**Directions for this task:**
The reply should be an exact transcription of every record.

***** Data in this exercise

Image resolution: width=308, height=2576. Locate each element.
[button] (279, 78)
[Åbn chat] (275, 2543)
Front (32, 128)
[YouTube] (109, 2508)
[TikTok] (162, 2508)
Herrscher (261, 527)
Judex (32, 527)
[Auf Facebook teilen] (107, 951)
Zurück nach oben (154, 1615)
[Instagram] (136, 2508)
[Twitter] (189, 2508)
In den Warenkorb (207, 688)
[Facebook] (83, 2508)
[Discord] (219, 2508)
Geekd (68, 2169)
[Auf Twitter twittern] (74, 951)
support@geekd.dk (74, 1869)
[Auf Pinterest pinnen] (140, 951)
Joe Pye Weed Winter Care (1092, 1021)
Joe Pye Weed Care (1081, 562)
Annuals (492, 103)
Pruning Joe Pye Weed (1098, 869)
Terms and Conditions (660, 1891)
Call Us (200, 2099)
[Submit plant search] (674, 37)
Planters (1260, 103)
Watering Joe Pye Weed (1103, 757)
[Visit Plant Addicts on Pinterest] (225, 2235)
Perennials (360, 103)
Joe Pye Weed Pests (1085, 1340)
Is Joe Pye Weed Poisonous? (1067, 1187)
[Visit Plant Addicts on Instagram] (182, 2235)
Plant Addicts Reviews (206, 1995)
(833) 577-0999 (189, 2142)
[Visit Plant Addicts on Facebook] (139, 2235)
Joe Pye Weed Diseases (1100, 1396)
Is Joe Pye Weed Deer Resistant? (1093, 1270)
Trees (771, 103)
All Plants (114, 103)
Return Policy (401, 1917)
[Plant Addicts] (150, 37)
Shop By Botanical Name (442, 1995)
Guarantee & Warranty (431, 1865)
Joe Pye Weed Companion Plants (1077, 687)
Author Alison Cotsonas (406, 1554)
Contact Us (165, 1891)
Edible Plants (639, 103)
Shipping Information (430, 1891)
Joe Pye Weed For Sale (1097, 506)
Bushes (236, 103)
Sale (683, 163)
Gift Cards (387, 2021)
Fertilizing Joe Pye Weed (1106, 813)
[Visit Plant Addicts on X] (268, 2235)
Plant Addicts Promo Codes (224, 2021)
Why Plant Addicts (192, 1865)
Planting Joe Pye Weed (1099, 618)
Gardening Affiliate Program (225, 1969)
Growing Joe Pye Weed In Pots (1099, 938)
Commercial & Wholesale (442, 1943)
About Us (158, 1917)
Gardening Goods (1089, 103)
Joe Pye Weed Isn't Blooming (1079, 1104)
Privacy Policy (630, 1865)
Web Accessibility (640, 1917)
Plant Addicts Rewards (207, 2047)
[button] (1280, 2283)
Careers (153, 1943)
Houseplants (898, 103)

**********

**Answer below:**
Image resolution: width=308, height=2576. Locate each element.
[button] (279, 78)
[Åbn chat] (275, 2543)
Front (32, 128)
[YouTube] (109, 2508)
[TikTok] (162, 2508)
Herrscher (261, 527)
Judex (32, 527)
[Auf Facebook teilen] (107, 951)
Zurück nach oben (154, 1615)
[Instagram] (136, 2508)
[Twitter] (189, 2508)
In den Warenkorb (207, 688)
[Facebook] (83, 2508)
[Discord] (219, 2508)
Geekd (68, 2169)
[Auf Twitter twittern] (74, 951)
support@geekd.dk (74, 1869)
[Auf Pinterest pinnen] (140, 951)
Joe Pye Weed Winter Care (1092, 1021)
Joe Pye Weed Care (1081, 562)
Annuals (492, 103)
Pruning Joe Pye Weed (1098, 869)
Terms and Conditions (660, 1891)
Call Us (200, 2099)
[Submit plant search] (674, 37)
Planters (1260, 103)
Watering Joe Pye Weed (1103, 757)
[Visit Plant Addicts on Pinterest] (225, 2235)
Perennials (360, 103)
Joe Pye Weed Pests (1085, 1340)
Is Joe Pye Weed Poisonous? (1067, 1187)
[Visit Plant Addicts on Instagram] (182, 2235)
Plant Addicts Reviews (206, 1995)
(833) 577-0999 (189, 2142)
[Visit Plant Addicts on Facebook] (139, 2235)
Joe Pye Weed Diseases (1100, 1396)
Is Joe Pye Weed Deer Resistant? (1093, 1270)
Trees (771, 103)
All Plants (114, 103)
Return Policy (401, 1917)
[Plant Addicts] (150, 37)
Shop By Botanical Name (442, 1995)
Guarantee & Warranty (431, 1865)
Joe Pye Weed Companion Plants (1077, 687)
Author Alison Cotsonas (406, 1554)
Contact Us (165, 1891)
Edible Plants (639, 103)
Shipping Information (430, 1891)
Joe Pye Weed For Sale (1097, 506)
Bushes (236, 103)
Sale (683, 163)
Gift Cards (387, 2021)
Fertilizing Joe Pye Weed (1106, 813)
[Visit Plant Addicts on X] (268, 2235)
Plant Addicts Promo Codes (224, 2021)
Why Plant Addicts (192, 1865)
Planting Joe Pye Weed (1099, 618)
Gardening Affiliate Program (225, 1969)
Growing Joe Pye Weed In Pots (1099, 938)
Commercial & Wholesale (442, 1943)
About Us (158, 1917)
Gardening Goods (1089, 103)
Joe Pye Weed Isn't Blooming (1079, 1104)
Privacy Policy (630, 1865)
Web Accessibility (640, 1917)
Plant Addicts Rewards (207, 2047)
[button] (1280, 2283)
Careers (153, 1943)
Houseplants (898, 103)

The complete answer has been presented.